> **EXERCISE**: In the data below, find the line that contains "Where should I click to: Open the Investigations" and the line that contains "Click the image". Copy both, plus every line between them, exactly.
** Opening PROVIDED INFORMATION block **
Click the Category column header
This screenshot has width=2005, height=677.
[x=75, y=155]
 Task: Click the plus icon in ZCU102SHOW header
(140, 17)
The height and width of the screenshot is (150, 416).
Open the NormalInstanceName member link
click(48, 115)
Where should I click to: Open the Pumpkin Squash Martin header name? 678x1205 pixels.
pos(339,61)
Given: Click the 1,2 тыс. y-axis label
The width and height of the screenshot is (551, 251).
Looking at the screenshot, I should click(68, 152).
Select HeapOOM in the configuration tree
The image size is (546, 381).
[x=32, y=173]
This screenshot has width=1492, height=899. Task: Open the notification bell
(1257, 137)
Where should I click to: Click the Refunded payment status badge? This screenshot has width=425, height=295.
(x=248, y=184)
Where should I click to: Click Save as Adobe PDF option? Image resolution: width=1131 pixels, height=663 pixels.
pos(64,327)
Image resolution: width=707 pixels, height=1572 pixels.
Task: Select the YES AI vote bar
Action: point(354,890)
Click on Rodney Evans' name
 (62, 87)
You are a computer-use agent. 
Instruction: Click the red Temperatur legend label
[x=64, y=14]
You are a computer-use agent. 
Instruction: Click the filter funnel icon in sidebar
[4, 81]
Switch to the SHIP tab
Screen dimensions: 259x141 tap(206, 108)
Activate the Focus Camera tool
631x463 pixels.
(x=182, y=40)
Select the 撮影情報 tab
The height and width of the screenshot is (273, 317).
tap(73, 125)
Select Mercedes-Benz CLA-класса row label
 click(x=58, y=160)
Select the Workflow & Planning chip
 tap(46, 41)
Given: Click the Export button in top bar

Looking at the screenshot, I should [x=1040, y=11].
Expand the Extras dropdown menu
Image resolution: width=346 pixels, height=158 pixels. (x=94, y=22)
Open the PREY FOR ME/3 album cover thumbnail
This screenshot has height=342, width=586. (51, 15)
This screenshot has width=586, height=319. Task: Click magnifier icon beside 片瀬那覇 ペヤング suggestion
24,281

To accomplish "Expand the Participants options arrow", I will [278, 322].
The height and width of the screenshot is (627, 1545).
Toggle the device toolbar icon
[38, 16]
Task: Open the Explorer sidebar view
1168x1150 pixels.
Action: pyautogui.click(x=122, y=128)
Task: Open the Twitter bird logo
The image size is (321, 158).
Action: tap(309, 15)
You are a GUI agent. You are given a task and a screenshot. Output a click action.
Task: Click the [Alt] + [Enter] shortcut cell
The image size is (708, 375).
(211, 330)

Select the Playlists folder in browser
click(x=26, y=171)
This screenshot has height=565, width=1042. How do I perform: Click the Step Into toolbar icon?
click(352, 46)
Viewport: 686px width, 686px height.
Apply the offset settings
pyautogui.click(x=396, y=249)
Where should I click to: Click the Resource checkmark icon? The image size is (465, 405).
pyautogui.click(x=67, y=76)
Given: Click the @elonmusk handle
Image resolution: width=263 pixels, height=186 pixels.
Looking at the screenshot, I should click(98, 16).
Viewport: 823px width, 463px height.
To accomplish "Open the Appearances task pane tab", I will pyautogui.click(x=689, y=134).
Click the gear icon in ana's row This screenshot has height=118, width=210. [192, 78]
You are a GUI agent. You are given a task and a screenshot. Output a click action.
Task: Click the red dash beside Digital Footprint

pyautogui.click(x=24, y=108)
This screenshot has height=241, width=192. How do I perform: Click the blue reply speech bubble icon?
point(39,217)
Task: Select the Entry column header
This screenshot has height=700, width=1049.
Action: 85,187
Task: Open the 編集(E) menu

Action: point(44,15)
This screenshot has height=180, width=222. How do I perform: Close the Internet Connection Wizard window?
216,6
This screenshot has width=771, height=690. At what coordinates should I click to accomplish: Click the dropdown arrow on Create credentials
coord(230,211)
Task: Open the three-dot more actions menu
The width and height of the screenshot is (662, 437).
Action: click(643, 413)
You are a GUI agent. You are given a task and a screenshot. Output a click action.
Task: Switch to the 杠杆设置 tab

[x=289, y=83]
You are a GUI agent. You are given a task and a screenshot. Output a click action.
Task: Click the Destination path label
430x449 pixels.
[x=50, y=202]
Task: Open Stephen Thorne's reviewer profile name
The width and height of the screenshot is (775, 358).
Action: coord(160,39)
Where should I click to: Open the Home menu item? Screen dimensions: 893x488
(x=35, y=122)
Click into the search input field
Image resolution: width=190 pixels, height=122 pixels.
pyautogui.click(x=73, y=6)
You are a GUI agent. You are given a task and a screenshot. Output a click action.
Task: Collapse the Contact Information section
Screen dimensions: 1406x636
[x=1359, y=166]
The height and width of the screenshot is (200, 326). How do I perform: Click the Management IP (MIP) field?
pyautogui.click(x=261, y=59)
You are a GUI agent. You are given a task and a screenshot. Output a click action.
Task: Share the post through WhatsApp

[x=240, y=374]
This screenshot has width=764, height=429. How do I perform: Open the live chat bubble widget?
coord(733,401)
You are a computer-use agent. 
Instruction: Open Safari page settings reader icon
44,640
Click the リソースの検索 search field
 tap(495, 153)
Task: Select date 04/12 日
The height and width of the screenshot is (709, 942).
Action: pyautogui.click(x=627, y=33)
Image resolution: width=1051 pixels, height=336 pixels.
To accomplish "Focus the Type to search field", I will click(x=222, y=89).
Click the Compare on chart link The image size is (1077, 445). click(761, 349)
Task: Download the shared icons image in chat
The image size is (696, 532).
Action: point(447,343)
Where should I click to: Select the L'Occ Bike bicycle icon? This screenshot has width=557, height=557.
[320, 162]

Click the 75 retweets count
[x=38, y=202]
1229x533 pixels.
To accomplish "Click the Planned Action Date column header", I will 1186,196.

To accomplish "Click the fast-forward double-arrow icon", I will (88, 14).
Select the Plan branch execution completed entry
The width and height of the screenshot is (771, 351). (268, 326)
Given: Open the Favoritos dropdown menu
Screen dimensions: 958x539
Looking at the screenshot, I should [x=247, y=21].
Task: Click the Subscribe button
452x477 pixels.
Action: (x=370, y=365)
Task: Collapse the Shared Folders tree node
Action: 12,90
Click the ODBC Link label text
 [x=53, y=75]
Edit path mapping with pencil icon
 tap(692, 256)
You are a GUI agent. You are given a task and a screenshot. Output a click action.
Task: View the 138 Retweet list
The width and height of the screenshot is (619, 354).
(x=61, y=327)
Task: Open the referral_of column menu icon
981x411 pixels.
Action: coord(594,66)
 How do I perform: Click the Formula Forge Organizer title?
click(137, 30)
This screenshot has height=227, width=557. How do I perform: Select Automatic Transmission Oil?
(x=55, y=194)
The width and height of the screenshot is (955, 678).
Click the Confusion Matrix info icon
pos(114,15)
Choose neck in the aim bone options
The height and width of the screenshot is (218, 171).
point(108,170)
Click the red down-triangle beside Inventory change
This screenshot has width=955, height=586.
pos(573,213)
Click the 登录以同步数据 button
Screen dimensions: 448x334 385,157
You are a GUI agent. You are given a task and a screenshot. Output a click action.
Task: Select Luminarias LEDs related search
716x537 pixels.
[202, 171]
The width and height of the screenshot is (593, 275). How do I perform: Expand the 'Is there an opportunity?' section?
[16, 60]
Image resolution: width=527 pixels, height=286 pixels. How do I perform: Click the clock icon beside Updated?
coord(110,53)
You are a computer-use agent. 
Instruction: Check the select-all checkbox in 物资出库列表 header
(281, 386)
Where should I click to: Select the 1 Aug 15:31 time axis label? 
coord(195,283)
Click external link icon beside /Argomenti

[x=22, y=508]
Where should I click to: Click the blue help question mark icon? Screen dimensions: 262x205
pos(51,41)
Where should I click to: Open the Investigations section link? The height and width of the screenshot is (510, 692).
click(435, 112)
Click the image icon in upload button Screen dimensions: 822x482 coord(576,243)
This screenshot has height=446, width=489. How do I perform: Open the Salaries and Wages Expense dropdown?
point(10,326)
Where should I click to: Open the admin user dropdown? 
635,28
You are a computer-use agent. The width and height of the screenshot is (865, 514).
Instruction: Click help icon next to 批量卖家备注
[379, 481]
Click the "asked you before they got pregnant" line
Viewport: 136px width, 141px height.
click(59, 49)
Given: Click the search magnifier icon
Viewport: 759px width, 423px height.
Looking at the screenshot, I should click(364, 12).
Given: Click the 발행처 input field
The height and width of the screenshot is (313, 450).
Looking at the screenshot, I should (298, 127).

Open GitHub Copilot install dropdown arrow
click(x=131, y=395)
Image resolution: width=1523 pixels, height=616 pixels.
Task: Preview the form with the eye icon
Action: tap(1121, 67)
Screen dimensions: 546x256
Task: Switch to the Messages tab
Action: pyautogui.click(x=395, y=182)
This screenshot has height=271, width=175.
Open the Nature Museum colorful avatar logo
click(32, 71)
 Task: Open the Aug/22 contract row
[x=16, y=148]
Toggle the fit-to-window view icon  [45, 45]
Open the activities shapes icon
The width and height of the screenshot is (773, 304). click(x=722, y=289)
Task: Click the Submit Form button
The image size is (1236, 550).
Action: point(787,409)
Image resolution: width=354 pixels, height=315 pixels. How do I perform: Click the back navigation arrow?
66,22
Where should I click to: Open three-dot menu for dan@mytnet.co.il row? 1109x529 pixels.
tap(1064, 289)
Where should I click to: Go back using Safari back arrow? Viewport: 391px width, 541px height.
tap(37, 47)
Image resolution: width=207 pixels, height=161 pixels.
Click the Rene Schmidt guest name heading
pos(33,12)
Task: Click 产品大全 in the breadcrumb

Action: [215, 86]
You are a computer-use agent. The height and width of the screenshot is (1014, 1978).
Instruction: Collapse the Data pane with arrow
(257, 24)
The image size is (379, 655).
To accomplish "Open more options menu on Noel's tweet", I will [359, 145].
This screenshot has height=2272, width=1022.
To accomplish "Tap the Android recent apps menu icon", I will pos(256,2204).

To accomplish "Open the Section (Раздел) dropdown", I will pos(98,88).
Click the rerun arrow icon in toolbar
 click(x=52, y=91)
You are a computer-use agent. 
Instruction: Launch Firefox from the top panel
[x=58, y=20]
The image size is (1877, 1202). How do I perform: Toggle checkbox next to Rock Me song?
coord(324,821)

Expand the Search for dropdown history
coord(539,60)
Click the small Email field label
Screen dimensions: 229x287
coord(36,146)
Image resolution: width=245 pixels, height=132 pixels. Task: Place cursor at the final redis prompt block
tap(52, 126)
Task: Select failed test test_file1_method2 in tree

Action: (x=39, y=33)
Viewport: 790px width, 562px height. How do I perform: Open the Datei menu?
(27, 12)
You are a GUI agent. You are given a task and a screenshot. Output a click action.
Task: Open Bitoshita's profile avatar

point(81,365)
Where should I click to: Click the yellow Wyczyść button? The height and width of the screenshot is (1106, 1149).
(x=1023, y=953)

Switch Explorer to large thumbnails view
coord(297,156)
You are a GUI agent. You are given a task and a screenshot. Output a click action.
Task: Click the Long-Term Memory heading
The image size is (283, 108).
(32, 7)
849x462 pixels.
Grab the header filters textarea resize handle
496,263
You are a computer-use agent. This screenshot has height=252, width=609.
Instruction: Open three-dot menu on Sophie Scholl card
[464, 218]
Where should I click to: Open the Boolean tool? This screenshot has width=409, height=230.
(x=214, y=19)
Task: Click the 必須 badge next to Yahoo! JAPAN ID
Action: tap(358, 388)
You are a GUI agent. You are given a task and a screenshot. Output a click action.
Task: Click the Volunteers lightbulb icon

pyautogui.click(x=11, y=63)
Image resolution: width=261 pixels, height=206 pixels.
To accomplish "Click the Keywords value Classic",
** Closing PROVIDED INFORMATION block **
> **OUTPUT OF THE TASK**:
Where should I click to: Open the Investigations section link? The height and width of the screenshot is (510, 692).
click(435, 112)
Click the image icon in upload button Screen dimensions: 822x482 coord(576,243)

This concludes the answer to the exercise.